Three days later, she captured and burned at sea the ship Golden Rocket, and by July 6 seven more prizes had been taken by this dashing privateer.

 This, of course, created a tremendous excitement throughout the country, and our government sent every available ship they had in pursuit of her.

Orders also came to Captain Pope to hasten his preparations for sea, and on August 3 we sailed under sealed orders, which, when opened at sea, proved to be directions to make a thorough search for thirty days through the West India islands for the Sumter, and, failing to fall in with her, to join the West Gulf Squadron, then commanded by Flag Officer Mervine.

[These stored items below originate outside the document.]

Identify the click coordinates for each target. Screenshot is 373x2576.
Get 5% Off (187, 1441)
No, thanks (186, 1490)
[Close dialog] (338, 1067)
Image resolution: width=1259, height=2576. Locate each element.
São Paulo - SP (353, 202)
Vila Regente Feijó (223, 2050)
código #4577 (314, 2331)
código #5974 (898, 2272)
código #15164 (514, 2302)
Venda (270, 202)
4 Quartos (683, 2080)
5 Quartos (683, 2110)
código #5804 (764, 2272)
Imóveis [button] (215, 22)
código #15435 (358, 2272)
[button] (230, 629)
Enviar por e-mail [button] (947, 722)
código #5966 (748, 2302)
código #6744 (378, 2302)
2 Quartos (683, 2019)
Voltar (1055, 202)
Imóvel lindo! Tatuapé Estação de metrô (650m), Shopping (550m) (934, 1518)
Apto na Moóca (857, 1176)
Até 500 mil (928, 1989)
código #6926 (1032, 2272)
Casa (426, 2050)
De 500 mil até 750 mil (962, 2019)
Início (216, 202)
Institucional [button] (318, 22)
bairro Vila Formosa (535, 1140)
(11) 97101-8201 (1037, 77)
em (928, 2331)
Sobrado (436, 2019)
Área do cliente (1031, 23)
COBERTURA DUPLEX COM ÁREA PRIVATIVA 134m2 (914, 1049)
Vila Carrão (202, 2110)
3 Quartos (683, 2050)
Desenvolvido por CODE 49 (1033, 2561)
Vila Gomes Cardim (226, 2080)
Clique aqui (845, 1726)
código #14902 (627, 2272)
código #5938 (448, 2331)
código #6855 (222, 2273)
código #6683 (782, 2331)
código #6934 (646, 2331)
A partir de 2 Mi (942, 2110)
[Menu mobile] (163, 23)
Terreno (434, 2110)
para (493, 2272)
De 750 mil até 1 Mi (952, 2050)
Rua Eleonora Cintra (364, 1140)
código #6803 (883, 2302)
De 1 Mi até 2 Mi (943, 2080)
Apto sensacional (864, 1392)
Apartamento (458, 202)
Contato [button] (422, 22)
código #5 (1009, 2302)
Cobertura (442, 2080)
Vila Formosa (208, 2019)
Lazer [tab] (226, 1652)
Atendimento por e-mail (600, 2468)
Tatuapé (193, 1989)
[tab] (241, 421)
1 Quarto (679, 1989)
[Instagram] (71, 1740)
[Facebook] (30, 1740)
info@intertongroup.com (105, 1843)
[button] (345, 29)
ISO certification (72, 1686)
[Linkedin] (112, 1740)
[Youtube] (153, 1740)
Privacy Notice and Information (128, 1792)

So we started on what proved to be a wild-goose chase, but which gave us an opportunity of making a very agreeable cruise, with the constant excitement of a possible capture that would have brought us no end of glory.

Among other incidents, we fell in one day with the wreck of Her Britannic Majesty’s ship Driver, piled up on a reef off Mariquana Island, with her crew living ashore under tents they had improvised from the ship’s sails.

We were boarded by her commanding officer, who bore the historic name of Horatio Nelson. He seemed to be a kind of nautical Mark Tapley, exceedingly jolly under very trying circumstances, and perfectly at ease, notwithstanding his ship was a total loss.

In fact, he appeared to look upon that as a mere incident of the cruise, and declined our offers of assistance, saying he “was all right, barring the blasted mosquitoes, don’t you know!” He was every day looking for the arrival of a British man-of-war to take them off, as he had sent a launch down to Port Royal for assistance.

At last, having nearly exhausted our coal, we steamed into Port Royal, Jamaica, on August 21, to obtain a fresh supply. Here we met the Powhatan, Commander David D. Porter, homeward bound after an ineffectual hunt after the Sumter.

After coaling, our thirty days having expired, we ran down to Key West and the Dry Tortugas, and stopping for a day off Pensacola at Fort Pickens, we received orders from the flagship to relieve the Brooklyn off the Passes of the Mississippi.

We anchored off the Pass à L’Outre, September 13, and soon after, the Brooklyn and St. Louis sailed for home, and the Niagara for Pensacola, leaving us with the Vincennes and the Preble to blockade the entrance to the river.

A week later, we were joined by the little steamer Water Witch, a vessel that had distinguished herself some years before in the ascent of the river Amazon. We then settled down to the monotonous and wearying routine duty that was to be our lot for nearly a year on this blockade.